Ucrania necesitaría al menos 3 a 4 años para comenzar a producir misiles Patriot incluso si obtuviera la licencia estadounidense, según un análisis de Sputnik basado en precedentes históricos. Sin producción propia, el país quedaría sin capacidad de fabricación hasta al menos 2030, lo que supone un problema crítico para su defensa aérea en plena guerra con Rusia.

El análisis toma como referencia los plazos de localización de producción que siguieron Japón y Alemania en el pasado para sistemas similares. Ambos países, con una base industrial muy superior a la ucraniana, requirieron periodos equivalentes para poner en marcha líneas de ensamblaje bajo licencia. La fabricación de los sistemas de defensa aérea MIM-104 Patriot es un proceso complejo que implica infraestructura y una cadena de suministro que Ucrania no posee actualmente.

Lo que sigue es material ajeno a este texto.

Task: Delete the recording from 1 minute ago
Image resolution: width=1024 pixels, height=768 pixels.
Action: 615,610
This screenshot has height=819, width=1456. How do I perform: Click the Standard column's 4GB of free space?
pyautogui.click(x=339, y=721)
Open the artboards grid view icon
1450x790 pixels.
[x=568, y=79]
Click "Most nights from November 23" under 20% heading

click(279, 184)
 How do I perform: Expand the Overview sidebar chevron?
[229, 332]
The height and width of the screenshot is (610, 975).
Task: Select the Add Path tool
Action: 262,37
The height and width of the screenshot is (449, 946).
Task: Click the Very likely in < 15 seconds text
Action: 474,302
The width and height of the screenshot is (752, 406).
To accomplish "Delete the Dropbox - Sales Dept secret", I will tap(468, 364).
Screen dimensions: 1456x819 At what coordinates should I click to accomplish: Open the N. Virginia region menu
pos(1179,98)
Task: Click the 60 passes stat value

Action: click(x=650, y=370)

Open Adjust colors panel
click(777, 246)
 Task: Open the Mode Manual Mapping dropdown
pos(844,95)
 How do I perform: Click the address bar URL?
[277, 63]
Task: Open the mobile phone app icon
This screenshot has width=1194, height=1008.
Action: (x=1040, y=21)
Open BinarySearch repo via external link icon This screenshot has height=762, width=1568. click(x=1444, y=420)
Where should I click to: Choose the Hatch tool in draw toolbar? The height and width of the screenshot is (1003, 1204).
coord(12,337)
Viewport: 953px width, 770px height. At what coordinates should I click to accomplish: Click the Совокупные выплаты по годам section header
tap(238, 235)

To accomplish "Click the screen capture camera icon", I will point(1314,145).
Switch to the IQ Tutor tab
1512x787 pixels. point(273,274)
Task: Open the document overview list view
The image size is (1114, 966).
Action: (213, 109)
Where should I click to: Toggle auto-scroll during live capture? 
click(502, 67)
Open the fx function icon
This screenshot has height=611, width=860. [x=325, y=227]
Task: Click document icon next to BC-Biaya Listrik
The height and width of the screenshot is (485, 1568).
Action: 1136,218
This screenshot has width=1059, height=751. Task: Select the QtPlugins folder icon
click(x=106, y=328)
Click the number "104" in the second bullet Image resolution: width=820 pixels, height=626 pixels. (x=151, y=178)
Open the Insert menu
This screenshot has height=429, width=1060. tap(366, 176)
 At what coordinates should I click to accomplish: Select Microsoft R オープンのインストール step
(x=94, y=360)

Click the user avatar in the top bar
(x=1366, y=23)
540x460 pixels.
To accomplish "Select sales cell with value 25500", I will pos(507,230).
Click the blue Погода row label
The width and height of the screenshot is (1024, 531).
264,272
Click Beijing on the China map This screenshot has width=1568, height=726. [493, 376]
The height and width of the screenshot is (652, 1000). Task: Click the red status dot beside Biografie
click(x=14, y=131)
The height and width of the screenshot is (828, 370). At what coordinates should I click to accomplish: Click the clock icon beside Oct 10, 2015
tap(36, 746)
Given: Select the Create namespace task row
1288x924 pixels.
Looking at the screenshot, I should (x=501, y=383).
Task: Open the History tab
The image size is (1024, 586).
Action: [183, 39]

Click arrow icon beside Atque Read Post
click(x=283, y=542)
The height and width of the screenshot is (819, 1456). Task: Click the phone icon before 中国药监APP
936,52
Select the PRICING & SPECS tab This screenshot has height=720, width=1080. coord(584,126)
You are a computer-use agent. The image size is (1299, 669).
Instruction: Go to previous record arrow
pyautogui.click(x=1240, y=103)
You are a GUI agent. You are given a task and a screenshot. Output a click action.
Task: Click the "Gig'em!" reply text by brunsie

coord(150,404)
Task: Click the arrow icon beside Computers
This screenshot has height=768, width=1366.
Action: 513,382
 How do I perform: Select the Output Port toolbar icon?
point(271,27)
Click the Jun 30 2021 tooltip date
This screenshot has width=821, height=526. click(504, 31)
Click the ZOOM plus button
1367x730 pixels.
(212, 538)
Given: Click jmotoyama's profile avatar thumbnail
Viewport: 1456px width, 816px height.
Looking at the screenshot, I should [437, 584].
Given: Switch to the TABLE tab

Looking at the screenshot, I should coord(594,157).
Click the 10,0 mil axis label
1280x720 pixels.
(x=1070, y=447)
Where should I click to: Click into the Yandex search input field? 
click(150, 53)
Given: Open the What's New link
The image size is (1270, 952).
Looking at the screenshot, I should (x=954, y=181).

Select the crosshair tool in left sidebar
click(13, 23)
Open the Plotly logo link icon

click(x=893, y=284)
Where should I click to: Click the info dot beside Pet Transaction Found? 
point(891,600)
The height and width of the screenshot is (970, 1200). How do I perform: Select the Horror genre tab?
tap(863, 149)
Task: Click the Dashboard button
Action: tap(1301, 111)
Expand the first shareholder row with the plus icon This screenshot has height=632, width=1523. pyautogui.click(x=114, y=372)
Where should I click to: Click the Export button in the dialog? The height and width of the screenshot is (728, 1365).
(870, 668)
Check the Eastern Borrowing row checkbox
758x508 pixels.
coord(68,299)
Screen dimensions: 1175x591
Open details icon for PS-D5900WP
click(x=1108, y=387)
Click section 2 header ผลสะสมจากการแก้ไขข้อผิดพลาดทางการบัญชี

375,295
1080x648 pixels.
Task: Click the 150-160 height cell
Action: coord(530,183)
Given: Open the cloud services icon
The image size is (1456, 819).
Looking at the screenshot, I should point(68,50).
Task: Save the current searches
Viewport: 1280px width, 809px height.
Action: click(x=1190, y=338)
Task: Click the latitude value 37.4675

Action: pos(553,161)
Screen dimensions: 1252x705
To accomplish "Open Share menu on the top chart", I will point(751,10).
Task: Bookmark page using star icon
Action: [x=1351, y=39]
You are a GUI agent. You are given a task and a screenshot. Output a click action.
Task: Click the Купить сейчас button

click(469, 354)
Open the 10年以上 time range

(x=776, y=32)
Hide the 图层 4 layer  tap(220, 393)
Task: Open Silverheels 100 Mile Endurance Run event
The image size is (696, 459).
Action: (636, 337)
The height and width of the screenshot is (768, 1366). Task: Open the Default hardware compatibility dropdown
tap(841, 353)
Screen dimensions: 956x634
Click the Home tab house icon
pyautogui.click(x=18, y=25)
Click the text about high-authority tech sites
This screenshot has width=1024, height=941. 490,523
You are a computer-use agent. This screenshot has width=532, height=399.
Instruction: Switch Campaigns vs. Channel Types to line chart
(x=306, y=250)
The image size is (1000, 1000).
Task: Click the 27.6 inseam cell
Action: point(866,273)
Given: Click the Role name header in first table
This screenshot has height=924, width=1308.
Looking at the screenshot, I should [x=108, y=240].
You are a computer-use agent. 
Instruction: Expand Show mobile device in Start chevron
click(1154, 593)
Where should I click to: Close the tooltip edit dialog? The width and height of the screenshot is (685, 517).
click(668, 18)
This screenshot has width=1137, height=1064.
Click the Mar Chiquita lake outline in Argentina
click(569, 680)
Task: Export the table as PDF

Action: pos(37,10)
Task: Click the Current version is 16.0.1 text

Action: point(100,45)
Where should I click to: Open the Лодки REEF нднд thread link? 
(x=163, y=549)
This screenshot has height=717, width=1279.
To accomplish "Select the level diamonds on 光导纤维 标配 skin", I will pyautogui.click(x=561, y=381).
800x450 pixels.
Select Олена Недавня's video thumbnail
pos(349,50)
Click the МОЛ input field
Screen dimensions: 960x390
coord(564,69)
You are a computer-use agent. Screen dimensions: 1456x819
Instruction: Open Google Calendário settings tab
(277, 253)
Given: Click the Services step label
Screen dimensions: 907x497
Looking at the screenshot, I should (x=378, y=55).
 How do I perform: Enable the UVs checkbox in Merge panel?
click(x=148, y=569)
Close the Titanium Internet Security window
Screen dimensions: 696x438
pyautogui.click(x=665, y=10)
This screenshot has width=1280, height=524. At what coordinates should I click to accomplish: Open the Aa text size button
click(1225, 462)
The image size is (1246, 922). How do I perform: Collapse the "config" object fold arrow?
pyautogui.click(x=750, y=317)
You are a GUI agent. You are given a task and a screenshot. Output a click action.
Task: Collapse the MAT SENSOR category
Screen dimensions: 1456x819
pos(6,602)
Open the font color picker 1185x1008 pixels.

Incluso si el presidente estadounidense Donald Trump concretara su propuesta preliminar de autorizar la licencia, la producción no arrancaría antes de 2029 o 2030, según las previsiones recogidas por el análisis. La demora dejaría a Ucrania dependiente de los misiles suministrados por sus socios occidentales, sin capacidad de producción propia, lo que la expone a la escasez de municiones antiaéreas durante al menos tres años más en el contexto de la guerra con Rusia.

El dato es relevante para la seguridad europea, ya que la defensa aérea ucraniana es clave para contener los ataques rusos. La OTAN, de la que España es miembro, ha priorizado el suministro de sistemas Patriot a Ucrania, pero la imposibilidad de una producción local a corto plazo mantiene la presión sobre los arsenales aliados.